A second set of accusations dealt with harsh treatment of prisoners by the CIA. In secret detention centres outside America it employed 13 techniques, including slapping, nudity and, notoriously, waterboarding. The aim was not to extract information directly but to break prisoners’ will, so that they tipped from a “zone of defiance” to a “zone of co-operation” in which they would talk freely. In “extraordinary renditions” some prisoners were handed over to other governments. Although these were supposed to give America assurances of fair treatment, critics said that in practice nothing could stop them from using torture.
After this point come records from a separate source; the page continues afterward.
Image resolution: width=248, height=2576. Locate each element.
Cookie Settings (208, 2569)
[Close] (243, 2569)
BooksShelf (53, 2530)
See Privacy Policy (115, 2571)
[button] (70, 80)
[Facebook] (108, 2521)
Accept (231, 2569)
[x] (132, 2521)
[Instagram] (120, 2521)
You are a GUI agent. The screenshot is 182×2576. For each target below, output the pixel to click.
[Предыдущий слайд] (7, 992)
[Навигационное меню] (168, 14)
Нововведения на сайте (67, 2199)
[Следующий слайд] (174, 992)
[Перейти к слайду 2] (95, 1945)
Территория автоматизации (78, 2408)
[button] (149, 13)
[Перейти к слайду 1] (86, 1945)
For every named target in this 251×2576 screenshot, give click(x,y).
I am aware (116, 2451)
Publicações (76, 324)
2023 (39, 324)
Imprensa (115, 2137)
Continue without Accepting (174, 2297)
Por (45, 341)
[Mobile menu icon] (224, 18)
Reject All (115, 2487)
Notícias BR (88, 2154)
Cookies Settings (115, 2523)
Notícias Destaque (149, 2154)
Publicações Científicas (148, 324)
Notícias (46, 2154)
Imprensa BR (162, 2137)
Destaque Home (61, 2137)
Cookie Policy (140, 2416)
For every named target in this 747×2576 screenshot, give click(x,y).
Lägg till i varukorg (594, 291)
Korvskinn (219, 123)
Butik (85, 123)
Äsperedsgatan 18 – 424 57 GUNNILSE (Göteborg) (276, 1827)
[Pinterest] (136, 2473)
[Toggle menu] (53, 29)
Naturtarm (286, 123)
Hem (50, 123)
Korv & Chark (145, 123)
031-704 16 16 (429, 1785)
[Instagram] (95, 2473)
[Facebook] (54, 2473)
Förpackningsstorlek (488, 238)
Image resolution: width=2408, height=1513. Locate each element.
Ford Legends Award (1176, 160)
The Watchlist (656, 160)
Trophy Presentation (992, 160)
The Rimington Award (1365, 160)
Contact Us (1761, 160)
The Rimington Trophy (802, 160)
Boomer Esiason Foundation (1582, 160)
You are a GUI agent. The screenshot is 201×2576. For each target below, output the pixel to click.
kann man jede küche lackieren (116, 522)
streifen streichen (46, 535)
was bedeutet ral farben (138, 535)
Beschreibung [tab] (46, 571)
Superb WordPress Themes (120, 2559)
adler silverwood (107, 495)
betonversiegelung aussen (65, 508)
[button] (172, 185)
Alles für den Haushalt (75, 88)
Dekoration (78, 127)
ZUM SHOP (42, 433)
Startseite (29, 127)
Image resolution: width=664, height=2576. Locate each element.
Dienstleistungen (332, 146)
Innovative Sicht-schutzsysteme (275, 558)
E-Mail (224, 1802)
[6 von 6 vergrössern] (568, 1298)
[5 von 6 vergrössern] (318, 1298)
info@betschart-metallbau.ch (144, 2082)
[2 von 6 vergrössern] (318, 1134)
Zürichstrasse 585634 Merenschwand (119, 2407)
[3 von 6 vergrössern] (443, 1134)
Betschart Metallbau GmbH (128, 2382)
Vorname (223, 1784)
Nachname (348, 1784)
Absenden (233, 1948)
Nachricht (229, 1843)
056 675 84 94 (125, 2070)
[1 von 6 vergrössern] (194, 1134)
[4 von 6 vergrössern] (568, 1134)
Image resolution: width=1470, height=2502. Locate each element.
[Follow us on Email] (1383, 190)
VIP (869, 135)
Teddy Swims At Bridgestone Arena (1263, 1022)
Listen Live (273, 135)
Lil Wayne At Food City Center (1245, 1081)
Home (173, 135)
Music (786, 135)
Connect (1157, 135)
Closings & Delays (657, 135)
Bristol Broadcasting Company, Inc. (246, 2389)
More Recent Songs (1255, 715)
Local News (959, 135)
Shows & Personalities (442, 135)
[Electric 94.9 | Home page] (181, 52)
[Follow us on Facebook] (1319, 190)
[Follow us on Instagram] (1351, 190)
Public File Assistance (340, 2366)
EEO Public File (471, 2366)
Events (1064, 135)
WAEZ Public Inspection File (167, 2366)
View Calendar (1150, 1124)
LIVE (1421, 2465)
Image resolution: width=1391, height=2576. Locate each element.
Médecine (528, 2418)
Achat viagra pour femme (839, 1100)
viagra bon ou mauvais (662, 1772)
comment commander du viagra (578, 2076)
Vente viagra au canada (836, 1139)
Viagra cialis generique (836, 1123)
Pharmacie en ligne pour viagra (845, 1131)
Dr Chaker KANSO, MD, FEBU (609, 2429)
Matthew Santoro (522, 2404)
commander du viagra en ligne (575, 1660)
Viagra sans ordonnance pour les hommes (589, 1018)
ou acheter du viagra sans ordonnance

In all, the CIA dealt with fewer than 100 high-value prisoners, and half that number were rendered up. Bush administration lawyers advised that prisoners’ treatment at the hands of the CIA stopped short of torture, which is illegal. Common Article Three of the Geneva Convention, which applies the stricter standard of cruel, inhuman or degrading treatment, was irrelevant, they said, because it applies only to civil wars.
Would you waterboard your daughter?
Both the surveillance and the interrogation programmes were to be mauled in the press, in Congress and in the courts. The Detainee Treatment Act, passed in 2005, banned cruel, inhuman or degrading treatment for any American prisoner. The same year the Washington Post revealed the existence of secret prisons in eastern Europe and others hinted at the harsh techniques. General Hayden, by then head of the CIA, reports that sessions between the agency and the House Security and Intelligence Committee descended into shouting matches. During one, he was asked if he would be prepared to waterboard his daughter. In 2006 the Supreme Court found against Mr Bush’s legal team and ruled that Common Article Three did in fact protect al-Qaeda prisoners. Early in his presidency, Barack Obama restricted interrogators to mild techniques, such as exploiting the subject’s fears and resentments or offering small rewards like cigarettes, laid out in the revised Army Field Manual. In effect, the vestiges of the CIA interrogation programme were shut down.
A chunk of the surveillance programme followed a similar trajectory. Reports about it surfaced in the New York Times in 2005 (though the paper had been sitting on the story for over a year), with an account of warrantless collection of information. The extent of the programmes became clear only in June 2013, when Edward Snowden released his trove of NSA files (see article). Immediately it became obvious that a few months earlier James Clapper, the Director of National Intelligence, had misled Congress. When asked whether the NSA collected “any type of data at all on millions or hundreds of millions of Americans” he had replied under oath, “No sir”, and given a chance to clarify his answer, he continued: “Not wittingly.”
At the end of 2013 a presidential review panel and in early 2014 a government agency, the Privacy and Civil Liberties Oversight Board, both issued withering critiques of the metadata collection. The law says that the government can seize metadata if they are “relevant” to an FBI investigation. That language, the oversight board concluded, is not broad enough to allow the NSA to seize the whole lot before an investigation has begun. In May 2015 a federal appeals court in New York agreed. And a month later the USA Freedom Act gave the NSA six months to stop warehousing metadata—though it allowed the agency to go to telecoms companies with specific queries.